One customer of the dealership said she had her identity stolen shortly after purchasing a vehicle. She discovered the theft by learning that a Best Buy account had been opened in her name through a credit bureau alert service. In addition to Best Buy she learned that a T-Mobile account along with credit card accounts had been opened as well.
The investigation revealed that Hurley was opening Best Buy and Lowest credit card accounts based on information he obtained from the records of 121 customers supplied to the dealership. The total balance of these accounts exceeded $60,000.
Hurley was fired from the dealership, pled guilty to fraud and was sentenced to 10 years in the penitentiary.

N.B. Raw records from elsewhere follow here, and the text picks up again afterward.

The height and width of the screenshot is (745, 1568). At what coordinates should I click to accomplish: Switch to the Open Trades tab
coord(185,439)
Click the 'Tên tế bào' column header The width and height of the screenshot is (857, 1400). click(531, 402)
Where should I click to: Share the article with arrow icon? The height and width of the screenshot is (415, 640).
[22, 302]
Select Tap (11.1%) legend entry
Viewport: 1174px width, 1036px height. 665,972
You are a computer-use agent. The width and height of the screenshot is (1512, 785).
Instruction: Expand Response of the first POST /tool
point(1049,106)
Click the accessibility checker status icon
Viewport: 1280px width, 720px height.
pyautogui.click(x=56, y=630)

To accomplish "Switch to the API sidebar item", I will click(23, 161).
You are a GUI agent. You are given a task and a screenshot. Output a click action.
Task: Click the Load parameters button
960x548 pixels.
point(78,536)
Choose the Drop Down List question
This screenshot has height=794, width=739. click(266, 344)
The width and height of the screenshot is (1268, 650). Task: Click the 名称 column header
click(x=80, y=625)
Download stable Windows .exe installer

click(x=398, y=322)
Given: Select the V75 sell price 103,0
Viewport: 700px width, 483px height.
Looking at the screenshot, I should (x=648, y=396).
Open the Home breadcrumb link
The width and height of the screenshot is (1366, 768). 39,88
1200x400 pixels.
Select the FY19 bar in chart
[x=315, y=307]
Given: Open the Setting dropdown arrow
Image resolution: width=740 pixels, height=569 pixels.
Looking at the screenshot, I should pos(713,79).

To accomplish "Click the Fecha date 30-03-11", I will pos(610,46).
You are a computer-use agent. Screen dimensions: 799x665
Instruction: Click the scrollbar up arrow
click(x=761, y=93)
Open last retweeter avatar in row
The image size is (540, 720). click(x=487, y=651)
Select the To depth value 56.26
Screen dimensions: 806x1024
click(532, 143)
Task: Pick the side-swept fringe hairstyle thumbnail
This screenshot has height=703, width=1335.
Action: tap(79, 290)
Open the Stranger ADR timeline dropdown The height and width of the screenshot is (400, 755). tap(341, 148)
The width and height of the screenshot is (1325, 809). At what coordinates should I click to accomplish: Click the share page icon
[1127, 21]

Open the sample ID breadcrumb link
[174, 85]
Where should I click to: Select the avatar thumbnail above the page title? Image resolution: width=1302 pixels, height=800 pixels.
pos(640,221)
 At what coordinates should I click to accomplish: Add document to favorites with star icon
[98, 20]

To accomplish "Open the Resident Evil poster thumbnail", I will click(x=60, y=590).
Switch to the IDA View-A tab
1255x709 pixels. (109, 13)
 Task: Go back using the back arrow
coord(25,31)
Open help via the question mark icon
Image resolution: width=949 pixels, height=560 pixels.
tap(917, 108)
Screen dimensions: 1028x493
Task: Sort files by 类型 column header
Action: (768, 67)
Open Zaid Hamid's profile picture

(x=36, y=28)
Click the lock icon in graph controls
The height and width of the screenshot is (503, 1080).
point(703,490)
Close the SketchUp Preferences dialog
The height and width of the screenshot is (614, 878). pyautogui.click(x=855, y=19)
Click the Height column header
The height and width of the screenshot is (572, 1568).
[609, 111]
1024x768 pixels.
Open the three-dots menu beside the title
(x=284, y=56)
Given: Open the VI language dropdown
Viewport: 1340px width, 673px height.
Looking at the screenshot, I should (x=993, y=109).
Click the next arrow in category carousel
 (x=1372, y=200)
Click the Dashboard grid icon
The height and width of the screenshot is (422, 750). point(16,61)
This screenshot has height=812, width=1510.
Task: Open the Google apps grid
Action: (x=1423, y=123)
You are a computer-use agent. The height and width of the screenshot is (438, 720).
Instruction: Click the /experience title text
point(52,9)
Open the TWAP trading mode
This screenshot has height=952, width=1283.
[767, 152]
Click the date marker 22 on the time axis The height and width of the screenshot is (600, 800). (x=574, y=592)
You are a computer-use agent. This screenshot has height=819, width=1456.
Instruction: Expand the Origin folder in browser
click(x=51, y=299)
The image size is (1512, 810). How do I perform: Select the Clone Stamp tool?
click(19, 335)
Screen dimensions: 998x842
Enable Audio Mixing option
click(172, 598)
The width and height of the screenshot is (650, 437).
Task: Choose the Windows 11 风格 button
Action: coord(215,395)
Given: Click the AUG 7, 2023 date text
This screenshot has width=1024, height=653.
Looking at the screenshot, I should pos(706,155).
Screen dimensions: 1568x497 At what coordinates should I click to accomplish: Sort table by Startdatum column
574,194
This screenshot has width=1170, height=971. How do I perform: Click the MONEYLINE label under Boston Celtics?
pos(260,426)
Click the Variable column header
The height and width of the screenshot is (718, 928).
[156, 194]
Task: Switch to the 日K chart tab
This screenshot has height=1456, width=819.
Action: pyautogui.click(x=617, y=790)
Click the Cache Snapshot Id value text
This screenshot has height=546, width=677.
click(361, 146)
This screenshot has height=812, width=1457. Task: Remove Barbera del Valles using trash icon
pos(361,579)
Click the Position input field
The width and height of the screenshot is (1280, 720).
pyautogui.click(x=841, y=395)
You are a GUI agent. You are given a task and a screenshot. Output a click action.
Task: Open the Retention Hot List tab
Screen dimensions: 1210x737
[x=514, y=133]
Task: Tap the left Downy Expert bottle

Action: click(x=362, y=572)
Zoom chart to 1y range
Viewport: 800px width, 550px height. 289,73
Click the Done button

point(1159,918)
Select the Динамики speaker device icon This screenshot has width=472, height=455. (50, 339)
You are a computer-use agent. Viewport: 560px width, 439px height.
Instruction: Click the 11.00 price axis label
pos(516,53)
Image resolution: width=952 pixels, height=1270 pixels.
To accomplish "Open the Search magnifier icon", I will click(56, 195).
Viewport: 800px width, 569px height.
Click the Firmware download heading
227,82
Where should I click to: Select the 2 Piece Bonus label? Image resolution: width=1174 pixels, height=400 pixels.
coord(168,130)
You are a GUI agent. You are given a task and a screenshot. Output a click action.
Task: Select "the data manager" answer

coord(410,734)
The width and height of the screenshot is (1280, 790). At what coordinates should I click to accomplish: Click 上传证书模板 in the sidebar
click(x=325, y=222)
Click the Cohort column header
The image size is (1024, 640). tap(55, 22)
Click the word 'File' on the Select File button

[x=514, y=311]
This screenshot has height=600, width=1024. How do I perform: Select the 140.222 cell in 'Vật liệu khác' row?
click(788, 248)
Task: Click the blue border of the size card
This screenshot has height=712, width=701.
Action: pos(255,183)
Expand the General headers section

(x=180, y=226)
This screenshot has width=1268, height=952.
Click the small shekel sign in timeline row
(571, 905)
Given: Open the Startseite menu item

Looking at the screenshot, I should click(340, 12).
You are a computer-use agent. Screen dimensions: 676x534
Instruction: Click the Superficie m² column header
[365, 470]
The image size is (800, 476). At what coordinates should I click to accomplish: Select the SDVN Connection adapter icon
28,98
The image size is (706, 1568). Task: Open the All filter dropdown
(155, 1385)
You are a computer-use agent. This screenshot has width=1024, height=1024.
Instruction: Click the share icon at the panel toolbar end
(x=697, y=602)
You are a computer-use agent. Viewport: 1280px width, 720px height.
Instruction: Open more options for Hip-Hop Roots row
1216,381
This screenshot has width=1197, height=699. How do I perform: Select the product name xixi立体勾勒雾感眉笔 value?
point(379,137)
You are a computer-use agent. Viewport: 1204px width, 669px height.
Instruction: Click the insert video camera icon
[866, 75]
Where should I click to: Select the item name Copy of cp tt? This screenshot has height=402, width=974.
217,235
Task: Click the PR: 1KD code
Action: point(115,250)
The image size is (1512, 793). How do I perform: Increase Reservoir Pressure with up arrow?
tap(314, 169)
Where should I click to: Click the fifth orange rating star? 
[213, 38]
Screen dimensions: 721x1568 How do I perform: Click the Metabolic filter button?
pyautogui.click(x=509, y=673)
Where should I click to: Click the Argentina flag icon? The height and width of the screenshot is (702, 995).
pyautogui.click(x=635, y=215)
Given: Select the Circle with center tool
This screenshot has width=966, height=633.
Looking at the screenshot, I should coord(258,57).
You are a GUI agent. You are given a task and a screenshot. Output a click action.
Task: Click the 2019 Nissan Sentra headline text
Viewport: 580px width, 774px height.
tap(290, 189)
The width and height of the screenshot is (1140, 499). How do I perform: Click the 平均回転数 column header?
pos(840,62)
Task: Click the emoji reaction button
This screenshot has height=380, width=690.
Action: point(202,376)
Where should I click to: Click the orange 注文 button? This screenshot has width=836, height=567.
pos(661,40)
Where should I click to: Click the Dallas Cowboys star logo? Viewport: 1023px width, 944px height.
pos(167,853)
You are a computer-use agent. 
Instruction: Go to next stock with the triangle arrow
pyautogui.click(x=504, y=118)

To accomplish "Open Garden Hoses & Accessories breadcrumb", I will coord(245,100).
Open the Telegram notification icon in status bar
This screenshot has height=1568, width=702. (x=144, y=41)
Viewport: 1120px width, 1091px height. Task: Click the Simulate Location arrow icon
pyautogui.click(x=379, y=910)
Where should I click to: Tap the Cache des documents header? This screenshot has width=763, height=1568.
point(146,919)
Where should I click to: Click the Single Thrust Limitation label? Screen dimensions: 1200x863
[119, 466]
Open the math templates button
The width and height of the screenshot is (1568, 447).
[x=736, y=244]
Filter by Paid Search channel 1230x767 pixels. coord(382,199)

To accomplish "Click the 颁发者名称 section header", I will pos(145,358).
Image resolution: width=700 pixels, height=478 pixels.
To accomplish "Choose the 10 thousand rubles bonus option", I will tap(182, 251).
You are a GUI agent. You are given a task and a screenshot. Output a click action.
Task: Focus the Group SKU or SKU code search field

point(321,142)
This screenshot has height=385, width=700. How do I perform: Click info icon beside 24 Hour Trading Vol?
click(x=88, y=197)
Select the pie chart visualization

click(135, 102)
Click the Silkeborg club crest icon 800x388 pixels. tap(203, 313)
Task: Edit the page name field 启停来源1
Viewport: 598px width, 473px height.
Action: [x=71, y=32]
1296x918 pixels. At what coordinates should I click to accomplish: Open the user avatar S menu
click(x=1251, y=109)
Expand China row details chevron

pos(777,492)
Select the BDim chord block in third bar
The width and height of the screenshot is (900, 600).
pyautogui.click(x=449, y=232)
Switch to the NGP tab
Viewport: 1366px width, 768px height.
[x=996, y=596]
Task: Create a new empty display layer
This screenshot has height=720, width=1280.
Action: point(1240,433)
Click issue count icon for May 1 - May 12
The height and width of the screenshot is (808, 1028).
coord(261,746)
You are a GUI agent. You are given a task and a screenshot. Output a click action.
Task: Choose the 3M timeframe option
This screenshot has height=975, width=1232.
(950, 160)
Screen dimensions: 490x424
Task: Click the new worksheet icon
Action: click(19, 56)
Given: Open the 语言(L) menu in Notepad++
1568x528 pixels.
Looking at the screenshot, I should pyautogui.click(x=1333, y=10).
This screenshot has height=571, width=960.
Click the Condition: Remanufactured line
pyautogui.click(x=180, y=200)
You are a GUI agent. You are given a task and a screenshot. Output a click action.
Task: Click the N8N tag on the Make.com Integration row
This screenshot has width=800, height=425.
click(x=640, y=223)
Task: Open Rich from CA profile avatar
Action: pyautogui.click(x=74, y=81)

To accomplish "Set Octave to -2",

According to police records, Hurley had 17 prior felony convictions and served more than 3 years in state prison.
Here is another example of employers hiring their problems. Why didn’t the dealership conduct a background investigation, especially on a member of management that has access to sensitive customer information? Can you imagine the suspicion that exists in the minds of prospective customers now, when they consider doing business with the dealership?
The moral to this story: Conduct a comprehensive background investigation before you hire an employee. Thieves, embezzlers, sex offenders and substance abusers are in the labor force looking to get hired. It’s up to you to weed them out before they harm your business.